Her working of my cock was termporary, a tease to get me hard, but then in what seemed like no time afterwards she began to stroke it, I could feel it getting harder as she got faster and slower moaning with pleasure every so often.
If I was worried about prematurely coming (I wasn’t) I certainly needn’t be, because I was able to enjoy and extended period of pleasure as she lubed me up and let her hands do all the work. My moans eventually got louder the faster she went as I twiched at every pleausre sensation riding through me untill I couldn’t take it anymore.
Her final stoke sent me into a forceful orgasm, literally shooting a thick load the length of my body to my shoulder area. I had held of masturbation for the 2 days leading upto this, and the day prior I had go tso horny and teased myself with porn, but knowing I wanted to save myself for the happy ending to my massage I stopped myself from even having any play whatsoever.
As I orgasmsed, she played with me a little longer where I sometimes can be sensitive but because it was so good I ended up not feeling anything but pleasure.

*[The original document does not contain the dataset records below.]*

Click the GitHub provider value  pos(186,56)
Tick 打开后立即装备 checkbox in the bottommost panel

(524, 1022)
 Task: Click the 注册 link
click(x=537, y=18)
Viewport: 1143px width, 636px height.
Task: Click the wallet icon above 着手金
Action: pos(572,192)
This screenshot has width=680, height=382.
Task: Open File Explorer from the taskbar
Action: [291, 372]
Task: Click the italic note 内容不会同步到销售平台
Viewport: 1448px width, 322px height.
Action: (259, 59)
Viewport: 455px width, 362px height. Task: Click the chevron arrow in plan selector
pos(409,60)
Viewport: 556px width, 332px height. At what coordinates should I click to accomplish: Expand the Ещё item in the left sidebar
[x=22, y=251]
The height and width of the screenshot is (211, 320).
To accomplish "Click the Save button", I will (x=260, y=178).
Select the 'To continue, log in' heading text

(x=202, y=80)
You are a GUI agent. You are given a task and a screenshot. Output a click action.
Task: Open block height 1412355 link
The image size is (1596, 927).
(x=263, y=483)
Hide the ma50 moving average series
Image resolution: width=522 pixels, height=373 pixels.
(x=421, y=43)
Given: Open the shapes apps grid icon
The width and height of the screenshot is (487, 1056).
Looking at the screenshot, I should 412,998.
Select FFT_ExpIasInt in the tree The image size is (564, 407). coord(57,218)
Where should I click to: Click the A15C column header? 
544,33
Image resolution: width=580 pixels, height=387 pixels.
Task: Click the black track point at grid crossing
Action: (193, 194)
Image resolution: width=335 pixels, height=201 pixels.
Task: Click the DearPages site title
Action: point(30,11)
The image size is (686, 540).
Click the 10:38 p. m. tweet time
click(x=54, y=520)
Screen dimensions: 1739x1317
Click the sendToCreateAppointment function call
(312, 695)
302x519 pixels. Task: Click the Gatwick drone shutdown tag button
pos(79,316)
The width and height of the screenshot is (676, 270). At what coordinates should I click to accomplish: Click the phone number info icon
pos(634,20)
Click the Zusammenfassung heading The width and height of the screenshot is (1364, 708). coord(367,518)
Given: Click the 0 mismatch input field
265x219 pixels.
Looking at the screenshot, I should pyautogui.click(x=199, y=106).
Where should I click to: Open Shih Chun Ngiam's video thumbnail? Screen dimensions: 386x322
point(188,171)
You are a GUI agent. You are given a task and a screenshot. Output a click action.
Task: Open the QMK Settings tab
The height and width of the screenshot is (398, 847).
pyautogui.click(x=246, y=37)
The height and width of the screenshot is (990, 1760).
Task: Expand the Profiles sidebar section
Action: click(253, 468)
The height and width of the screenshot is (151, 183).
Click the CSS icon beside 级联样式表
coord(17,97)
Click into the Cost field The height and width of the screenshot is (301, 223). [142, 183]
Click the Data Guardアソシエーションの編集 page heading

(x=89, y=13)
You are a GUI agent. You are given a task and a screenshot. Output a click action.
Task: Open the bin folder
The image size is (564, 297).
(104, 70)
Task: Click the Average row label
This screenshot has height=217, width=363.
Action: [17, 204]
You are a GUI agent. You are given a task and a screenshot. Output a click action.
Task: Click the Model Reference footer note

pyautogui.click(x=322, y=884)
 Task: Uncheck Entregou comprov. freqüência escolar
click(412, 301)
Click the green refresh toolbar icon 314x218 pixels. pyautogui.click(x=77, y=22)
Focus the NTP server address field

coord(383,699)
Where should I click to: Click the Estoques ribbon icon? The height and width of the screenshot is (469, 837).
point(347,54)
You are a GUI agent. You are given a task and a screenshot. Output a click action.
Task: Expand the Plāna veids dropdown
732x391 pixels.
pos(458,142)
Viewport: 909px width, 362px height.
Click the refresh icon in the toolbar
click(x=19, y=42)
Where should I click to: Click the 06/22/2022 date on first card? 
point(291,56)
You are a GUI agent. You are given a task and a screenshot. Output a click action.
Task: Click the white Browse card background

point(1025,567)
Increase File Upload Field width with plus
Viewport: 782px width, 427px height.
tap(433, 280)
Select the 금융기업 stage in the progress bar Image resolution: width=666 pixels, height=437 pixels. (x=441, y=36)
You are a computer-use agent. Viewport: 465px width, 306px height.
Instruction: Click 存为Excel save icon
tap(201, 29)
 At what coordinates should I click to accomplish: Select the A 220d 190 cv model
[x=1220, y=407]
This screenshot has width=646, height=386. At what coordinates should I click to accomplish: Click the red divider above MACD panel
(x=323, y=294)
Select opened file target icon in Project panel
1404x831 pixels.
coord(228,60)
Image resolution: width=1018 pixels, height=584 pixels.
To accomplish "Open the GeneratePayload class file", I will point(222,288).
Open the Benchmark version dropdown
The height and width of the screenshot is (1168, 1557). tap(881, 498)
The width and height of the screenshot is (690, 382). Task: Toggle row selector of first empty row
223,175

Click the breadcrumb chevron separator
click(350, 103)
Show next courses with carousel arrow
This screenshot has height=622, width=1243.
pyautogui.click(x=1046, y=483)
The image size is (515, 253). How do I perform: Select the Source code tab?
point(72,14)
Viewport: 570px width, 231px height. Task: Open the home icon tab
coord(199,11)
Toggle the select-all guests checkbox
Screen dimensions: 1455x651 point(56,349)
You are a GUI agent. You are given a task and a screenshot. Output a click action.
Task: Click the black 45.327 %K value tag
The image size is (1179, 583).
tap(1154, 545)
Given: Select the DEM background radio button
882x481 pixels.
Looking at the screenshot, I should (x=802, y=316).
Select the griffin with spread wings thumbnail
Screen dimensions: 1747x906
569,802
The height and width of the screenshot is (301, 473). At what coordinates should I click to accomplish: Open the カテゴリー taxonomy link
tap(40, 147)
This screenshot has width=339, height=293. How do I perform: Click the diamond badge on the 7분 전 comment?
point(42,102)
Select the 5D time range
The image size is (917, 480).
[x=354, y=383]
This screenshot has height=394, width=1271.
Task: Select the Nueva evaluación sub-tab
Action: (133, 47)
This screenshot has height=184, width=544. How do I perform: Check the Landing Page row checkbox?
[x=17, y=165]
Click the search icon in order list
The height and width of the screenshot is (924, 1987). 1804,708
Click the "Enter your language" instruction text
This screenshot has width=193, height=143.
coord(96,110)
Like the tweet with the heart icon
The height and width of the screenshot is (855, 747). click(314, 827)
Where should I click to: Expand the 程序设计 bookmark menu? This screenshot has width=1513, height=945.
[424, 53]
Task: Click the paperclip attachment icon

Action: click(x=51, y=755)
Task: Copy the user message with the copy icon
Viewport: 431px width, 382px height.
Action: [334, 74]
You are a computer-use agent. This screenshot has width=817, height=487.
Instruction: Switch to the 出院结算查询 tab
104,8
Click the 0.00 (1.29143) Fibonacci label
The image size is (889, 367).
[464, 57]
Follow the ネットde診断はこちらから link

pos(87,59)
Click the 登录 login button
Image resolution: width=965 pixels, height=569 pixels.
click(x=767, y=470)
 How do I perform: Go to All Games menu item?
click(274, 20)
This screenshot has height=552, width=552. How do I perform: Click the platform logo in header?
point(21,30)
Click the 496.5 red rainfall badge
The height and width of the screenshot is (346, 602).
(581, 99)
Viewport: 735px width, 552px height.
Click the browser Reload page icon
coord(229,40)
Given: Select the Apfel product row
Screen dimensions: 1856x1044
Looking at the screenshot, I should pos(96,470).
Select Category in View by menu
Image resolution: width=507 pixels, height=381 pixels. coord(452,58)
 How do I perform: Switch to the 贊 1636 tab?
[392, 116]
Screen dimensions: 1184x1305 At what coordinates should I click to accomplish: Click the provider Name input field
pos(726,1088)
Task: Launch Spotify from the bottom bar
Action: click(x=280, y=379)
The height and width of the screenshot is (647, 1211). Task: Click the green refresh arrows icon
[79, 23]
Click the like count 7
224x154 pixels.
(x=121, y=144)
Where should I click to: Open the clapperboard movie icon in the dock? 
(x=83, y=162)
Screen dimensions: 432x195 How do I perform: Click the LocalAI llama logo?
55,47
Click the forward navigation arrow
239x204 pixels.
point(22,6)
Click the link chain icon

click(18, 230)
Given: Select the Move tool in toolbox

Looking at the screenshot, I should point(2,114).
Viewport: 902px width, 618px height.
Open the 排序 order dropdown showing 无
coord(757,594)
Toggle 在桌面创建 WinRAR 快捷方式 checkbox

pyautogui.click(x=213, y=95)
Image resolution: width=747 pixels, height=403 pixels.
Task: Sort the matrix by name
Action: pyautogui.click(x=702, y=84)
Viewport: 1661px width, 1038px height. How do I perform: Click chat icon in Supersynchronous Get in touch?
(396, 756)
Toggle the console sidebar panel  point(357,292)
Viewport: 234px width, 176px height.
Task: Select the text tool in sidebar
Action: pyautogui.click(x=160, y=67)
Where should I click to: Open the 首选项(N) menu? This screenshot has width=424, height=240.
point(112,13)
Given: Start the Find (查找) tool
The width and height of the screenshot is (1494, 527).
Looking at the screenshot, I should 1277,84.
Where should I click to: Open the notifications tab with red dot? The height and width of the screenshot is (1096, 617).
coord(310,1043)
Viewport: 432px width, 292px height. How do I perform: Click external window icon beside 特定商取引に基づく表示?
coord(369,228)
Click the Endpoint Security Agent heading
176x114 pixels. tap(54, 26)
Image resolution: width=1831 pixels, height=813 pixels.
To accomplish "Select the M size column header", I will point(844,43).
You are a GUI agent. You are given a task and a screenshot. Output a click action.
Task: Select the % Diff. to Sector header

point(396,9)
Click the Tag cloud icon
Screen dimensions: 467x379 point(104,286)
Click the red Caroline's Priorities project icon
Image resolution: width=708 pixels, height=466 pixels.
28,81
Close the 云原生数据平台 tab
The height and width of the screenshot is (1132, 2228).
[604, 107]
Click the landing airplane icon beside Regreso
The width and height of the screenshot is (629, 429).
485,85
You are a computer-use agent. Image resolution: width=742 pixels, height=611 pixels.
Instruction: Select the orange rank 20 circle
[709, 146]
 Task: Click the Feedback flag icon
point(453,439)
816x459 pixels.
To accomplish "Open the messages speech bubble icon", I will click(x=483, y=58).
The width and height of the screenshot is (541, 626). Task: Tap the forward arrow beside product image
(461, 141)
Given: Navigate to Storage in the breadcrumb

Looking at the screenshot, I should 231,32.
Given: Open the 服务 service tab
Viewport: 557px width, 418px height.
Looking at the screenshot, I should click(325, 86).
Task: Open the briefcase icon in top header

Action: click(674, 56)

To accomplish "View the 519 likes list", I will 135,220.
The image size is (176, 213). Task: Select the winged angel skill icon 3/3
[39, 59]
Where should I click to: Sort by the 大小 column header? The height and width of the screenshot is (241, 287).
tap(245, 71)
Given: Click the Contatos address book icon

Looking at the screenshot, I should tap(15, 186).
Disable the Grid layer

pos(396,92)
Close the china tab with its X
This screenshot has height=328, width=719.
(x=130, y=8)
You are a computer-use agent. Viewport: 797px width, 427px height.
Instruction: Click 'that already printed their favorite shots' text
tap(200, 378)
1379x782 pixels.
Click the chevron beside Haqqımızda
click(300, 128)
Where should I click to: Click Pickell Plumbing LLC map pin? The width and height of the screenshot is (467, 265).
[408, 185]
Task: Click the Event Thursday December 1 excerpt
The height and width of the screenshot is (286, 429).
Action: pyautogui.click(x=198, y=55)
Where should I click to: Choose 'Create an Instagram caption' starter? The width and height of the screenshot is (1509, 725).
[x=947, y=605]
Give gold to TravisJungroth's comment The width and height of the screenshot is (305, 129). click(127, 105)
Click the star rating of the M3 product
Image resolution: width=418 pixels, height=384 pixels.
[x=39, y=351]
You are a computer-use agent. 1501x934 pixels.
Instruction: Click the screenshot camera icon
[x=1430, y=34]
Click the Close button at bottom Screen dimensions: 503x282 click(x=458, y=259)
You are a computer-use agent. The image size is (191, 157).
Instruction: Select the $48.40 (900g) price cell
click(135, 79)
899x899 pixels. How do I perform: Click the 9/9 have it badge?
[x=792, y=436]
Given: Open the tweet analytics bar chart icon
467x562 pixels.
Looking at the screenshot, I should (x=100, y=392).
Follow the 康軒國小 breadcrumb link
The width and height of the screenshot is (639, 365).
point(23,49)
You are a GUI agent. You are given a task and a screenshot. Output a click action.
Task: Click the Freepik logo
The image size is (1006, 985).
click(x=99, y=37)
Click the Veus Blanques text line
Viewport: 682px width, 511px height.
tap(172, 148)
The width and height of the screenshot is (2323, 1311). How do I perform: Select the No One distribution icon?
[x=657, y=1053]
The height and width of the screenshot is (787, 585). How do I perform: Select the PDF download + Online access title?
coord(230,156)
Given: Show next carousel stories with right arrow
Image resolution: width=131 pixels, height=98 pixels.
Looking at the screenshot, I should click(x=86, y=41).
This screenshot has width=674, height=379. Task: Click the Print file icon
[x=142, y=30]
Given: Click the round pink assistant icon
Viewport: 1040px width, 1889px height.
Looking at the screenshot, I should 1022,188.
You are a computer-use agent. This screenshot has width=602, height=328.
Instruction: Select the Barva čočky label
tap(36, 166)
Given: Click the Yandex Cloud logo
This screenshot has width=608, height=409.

Once I was done I showered to clean of the oil and from my orgasm while she stayed naked as I did and then as I got dressed giving me extra visual pleasre right until I got a goodbye kiss then left.
It arrived slowly but went by so qucikly, I had spent 7 years without getting any touch and when I finally did it was over in a flash but well worth it.
Looking back I am happy that I made it happen, I’m happy I got over my anxiousness and worked through all the trials and tribulations to make it happen. I’m happy I took the time to do something relaxing and fun for myself having worked a lot, many months in fact having only my usual 2 days off each week and not spending any of them doing something like this.
I feel like it has set me up to make this happen again, maybe with the same lady if she’s ever in town when we are both available or if not with someone else. Maybe I can work up to doing more, seeking out new pleasures and doing things that will bring me joy, that will help me forget about life, about work or about anything bad for an hour or more. Maybe it’ll be helpful to meet new people, have these experiences and know that I can do even more.